Don’t you just love walking into someone’s home and feeling like the welcome mat has been laid out just for you. It’s one of the feelings I keep in mind as I decorate my own home or prepare to receive guests—will the people who come through my front door know that I am happy to see them and that there will always be a place in my home and in my heart for them. Now I don’t fret--too much--about waiting hand and foot on my guests—nor do I worry—a whole lot--about whether or not my home would pass a white-glove test. What I want most of all is to practice extravagant hospitality in my life. For me, that means giving my guests my full attention and making them feel like family.

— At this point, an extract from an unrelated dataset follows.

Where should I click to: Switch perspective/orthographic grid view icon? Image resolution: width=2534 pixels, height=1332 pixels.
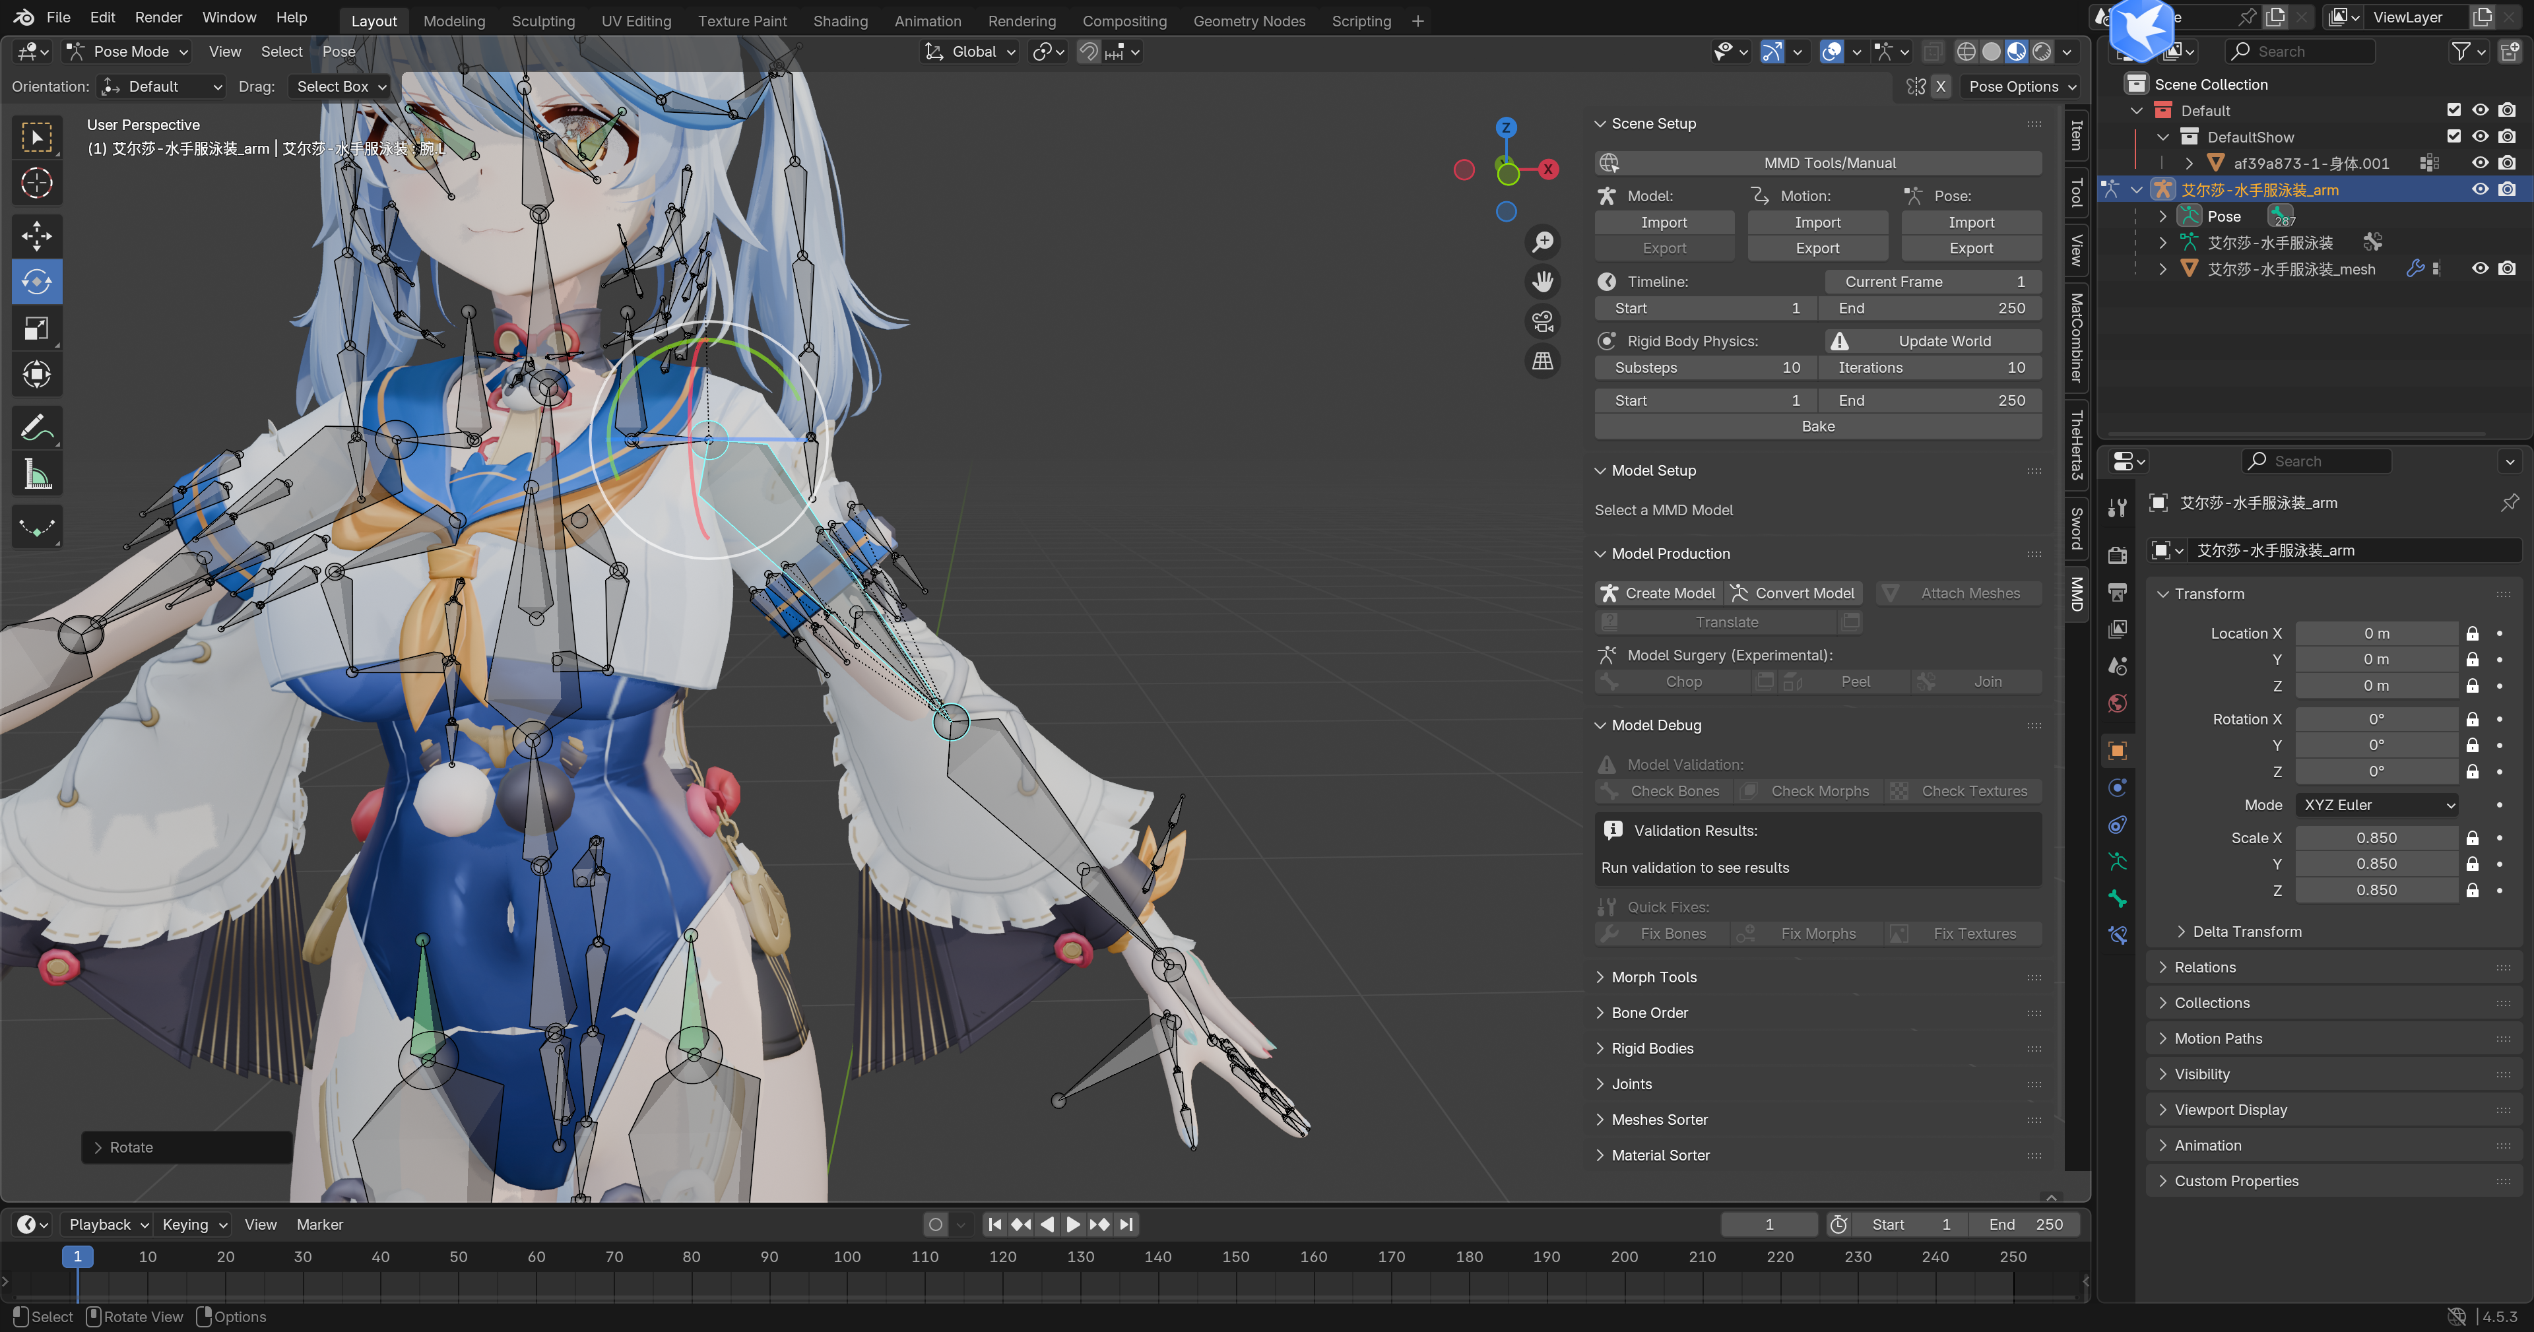coord(1542,361)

When I think about practicing extravagant hospitality in all that I do, I am mindful that each encounter we have—either with our closest friends or family—or persons we see only on occasion—gives us an opportunity to make that person feel special—make them feel like they matter to us. Mindful listening—without trying to formulate our response to them as they are talking—goes a long way in making someone feel important. The simple gift of our silence—along with a heart and a mind that is open to what they are saying to us—is often the greatest gift we bring to our conversations. Mindful speech—speaking the truth in love—being aware that our words are powerful and truth is not situational—is another way we can perfect the art of hospitality in our encounters with others. Mindful living—creating a safe enough—a large enough--space for others to be who they are—sets the needed stage for both. Extravagant hospitality also means allowing ourselves to be vulnerable enough so that others might get to know who we are as well. Jesus didn’t say “love your neighbor more than yourself”—he said “love your neighbor as yourself.”
In our lives, both in our personal lives and in our corporate life as a church family, let us practice extravagant hospitality to all of God’s children.